GOD'S TESTIMONY CONCERNING MAN

Horatius Bonar


God knows us. He knows what we are; He knows also what He meant us to be; and upon the difference between these two states He finds his testimony concerning us.

He is too loving to say anything needlessly severe; too true to say anything untrue; nor can He have any motive to misrepresent us; for He loves to tell of the good, not of the evil, that may be found in any of the works of His hands. He declared them "good," "very good," at first; and if He does not do so now, it is not because He would not, but because He cannot; for "all flesh has corrupted its way upon the earth," (Gen. 6:12).

Man has fallen! Not this man or that man, but the whole race. In Adam all have sinned; in Adam all have died. It is not that a few leaves have faded or been shaken down, but the tree has become corrupt, root and branch. The "flesh," or "old man" – that is, each man as he is born into the world, a son of man, a fragment of humanity, a unit in Adam's fallen body, – is "corrupt." He not merely brings forth sin, but he carries it about with him, as his second self; nay, he is a "body" or mass of sin (Rom. 6:6), a "body of death" (Rom. 7:24), subject not to the law of God, but to "the law of sin," (Rom. 7:23). The Jew, educated under the most perfect of laws, and in the most favourable circumstances, was the best type of humanity, – of civilized, polished, educated humanity; the best specimen of the first Adam's sons; yet God's testimony concerning him is that he is "under sin," that he has gone astray, and that he has "come short of the glory of God."

The outer life of a man is not the man, just as the paint on a piece of timber is not the timber, and as the green moss upon the hard rock is not the rock itself. The picture of a man is not the man; it is but a skillful arrangement of colors which look like the man. So it is the bearing of the soul toward God that is the true state of the man. The man that loves God with all his heart is in a right state; the man that does not love Him thus is in a wrong one. He is a sinner; because his heart is not right with God. He may think his life a good one, and others may think the same; but God counts him guilty, worthy of death and hell. The outward good can not make up for the inward evil. The good deeds to his fellow-men cannot be set off against his bad thoughts of God. And he must be full of these bad thoughts so long as he does not love this infinitely loveable and infinitely glorious Being with all his strength.

Man need not try to say a good word for himself, or to plead "not guilty," unless he can show that he loves, and has always loved God with his whole heart and soul. If he can truly say this, he is all right, he is not a sinner, and does not need pardon. He will find his way to the kingdom without the cross and without a Saviour. But, if he cannot say this, "his mouth is stopped," and he is "guilty before God." However favourably a good outward life may dispose himself and others to look upon his case just now, the verdict will go against him hereafter. This is man's day, when man's judgments prevail; but God's day is coming, when the case shall be strictly tried upon its real merits. Then the judge of all the earth shall do right, and the sinner be put to shame.

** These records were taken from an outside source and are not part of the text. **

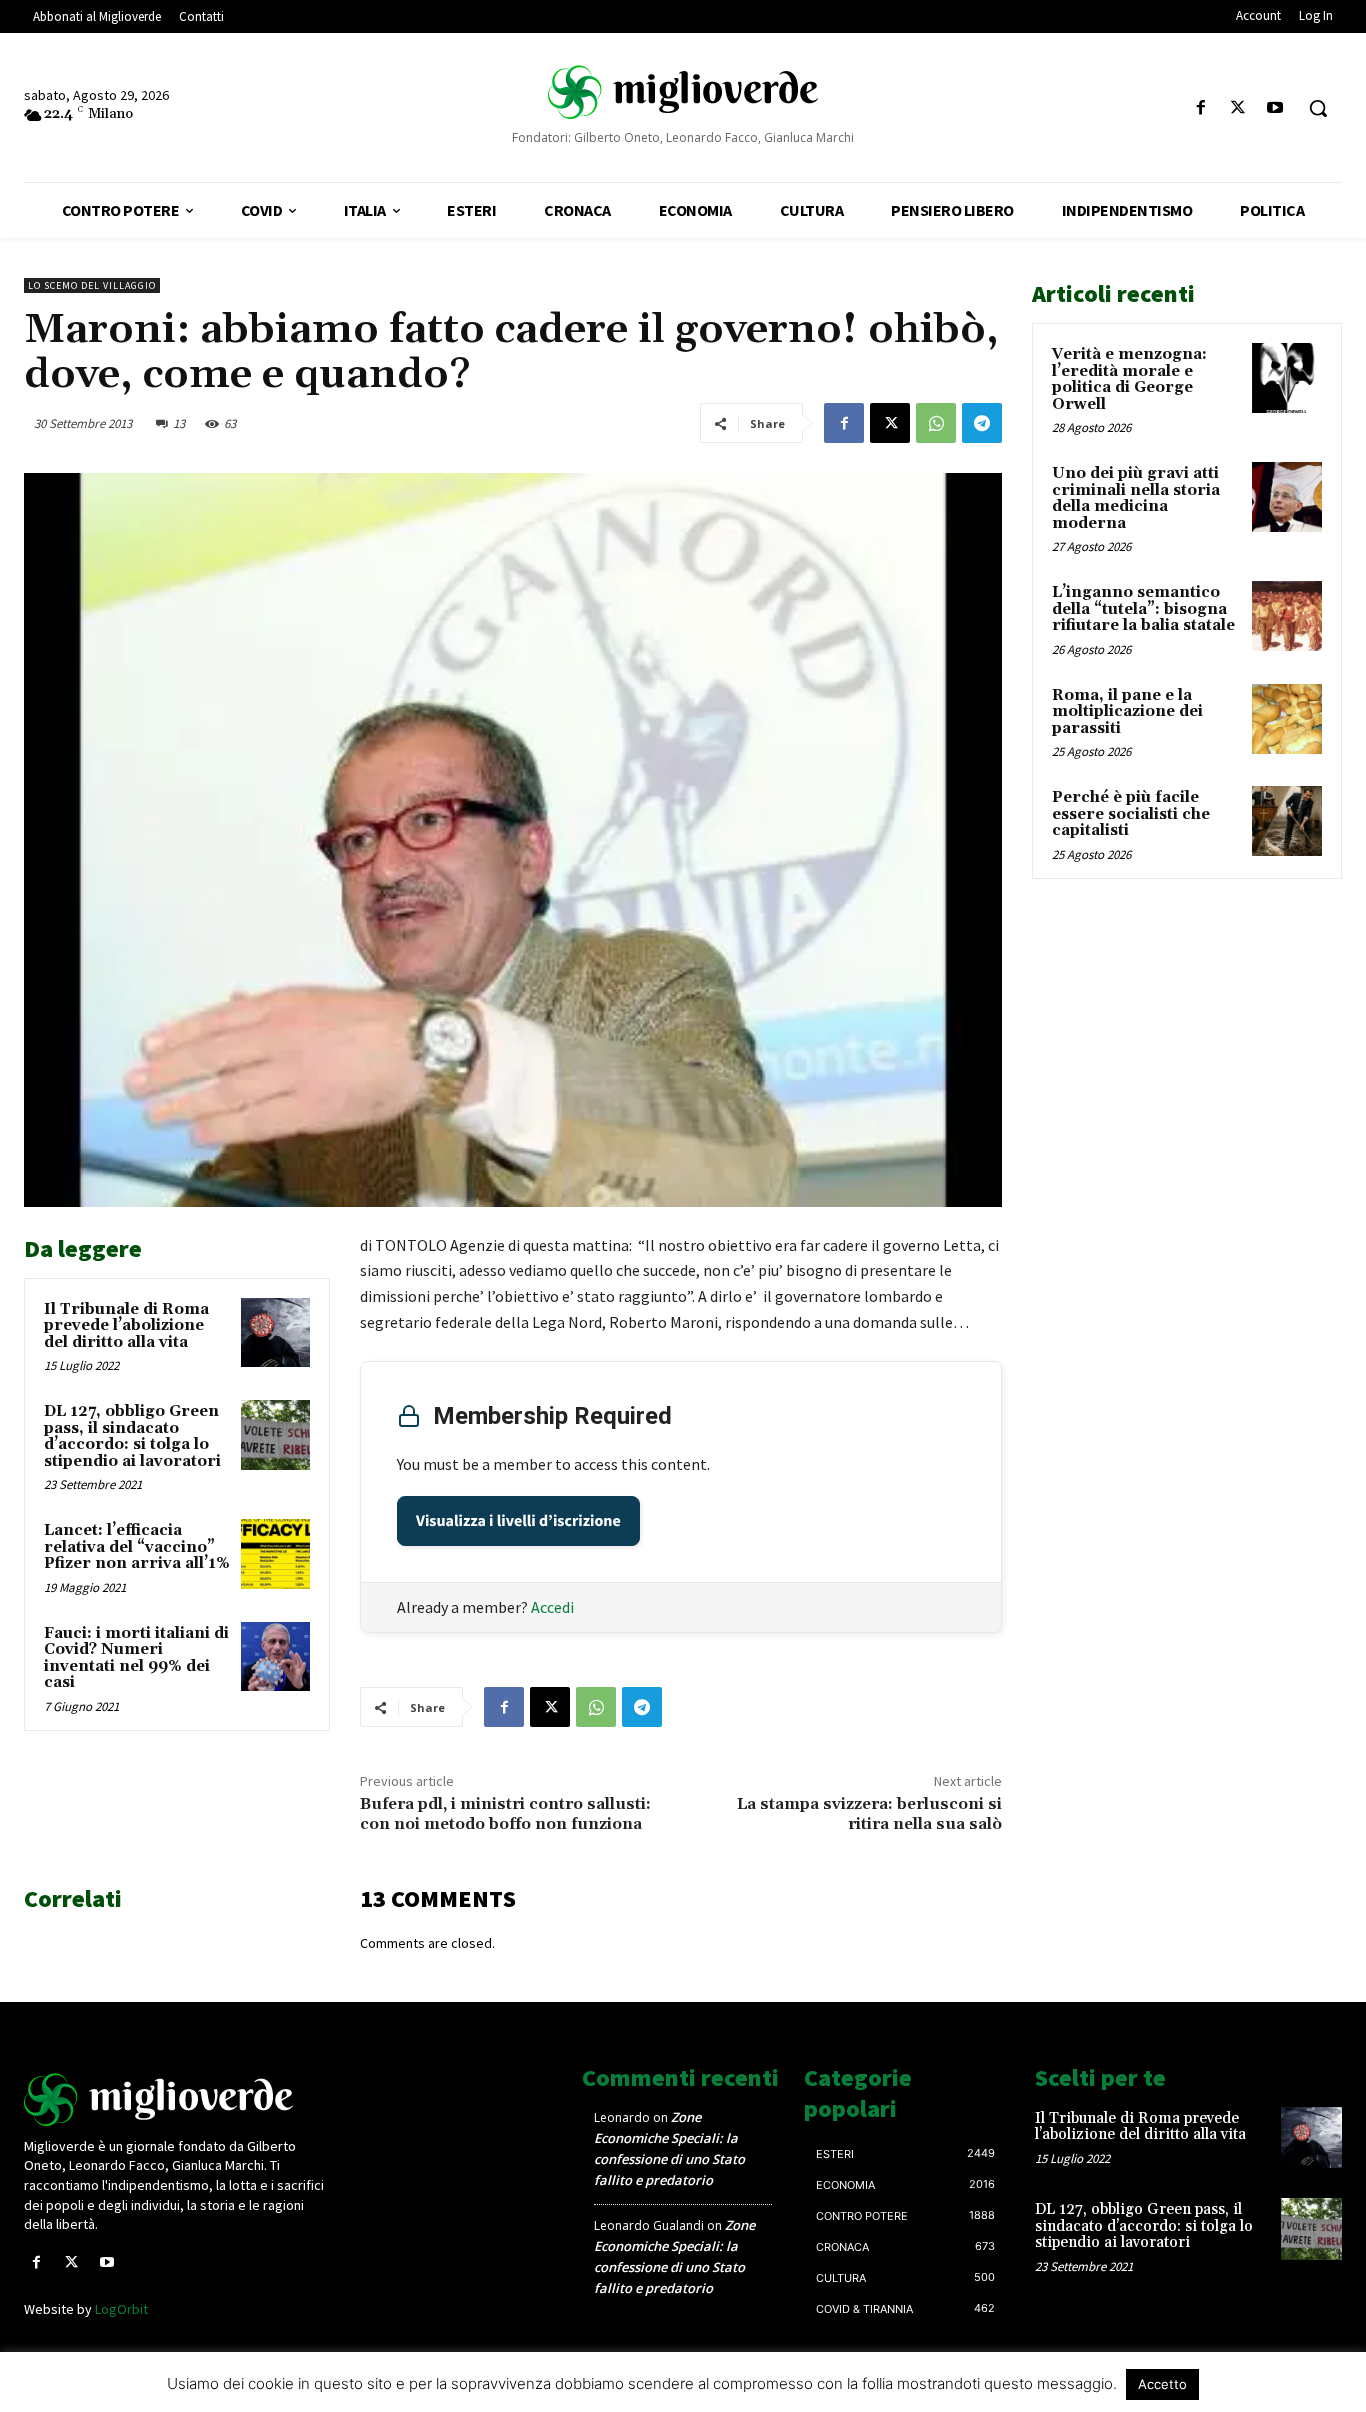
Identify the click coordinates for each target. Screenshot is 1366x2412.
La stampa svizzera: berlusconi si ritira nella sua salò (869, 1813)
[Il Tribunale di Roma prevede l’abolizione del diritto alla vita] (275, 1332)
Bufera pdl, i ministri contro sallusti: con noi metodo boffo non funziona (505, 1813)
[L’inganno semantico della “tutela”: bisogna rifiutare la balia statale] (1287, 616)
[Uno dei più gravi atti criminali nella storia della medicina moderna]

Such is God's condemnation of man. Of this the whole Bible is full. That great love of God which His word reveals is based on this condemnation. It is love to the condemned. God's testimony to His own grace has no meaning, save as resting on or taking for granted His testimony to man's guilt and ruin. Nor is it against man as merely a being morally diseased or sadly unfortunate that he testifies; but as guilty of death, under wrath, sentenced to the eternal curse; for that crime of crimes, a heart not right with God, and not true to His Incarnate Son.

This is a divine verdict, not a human one. It is God, not man, who condemns, and God is not a man that He should lie. This is God's testimony concerning man, and we know that this witness is true.